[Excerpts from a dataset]
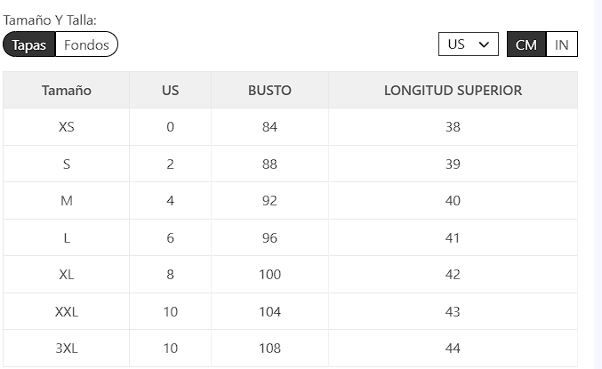The height and width of the screenshot is (369, 602).
Task: Switch to the Fondos tab
Action: (86, 44)
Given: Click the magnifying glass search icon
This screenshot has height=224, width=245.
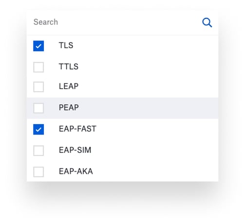Looking at the screenshot, I should click(207, 22).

- WHAT YOU HAVE TO DO -
Write out, exactly and with nothing added, every line from the one that holds "Given: Click the magnifying glass search icon" to the end of the entries above; pictures stay out.

- RESPONSE BOX -
Given: Click the magnifying glass search icon
This screenshot has height=224, width=245.
Looking at the screenshot, I should click(207, 22).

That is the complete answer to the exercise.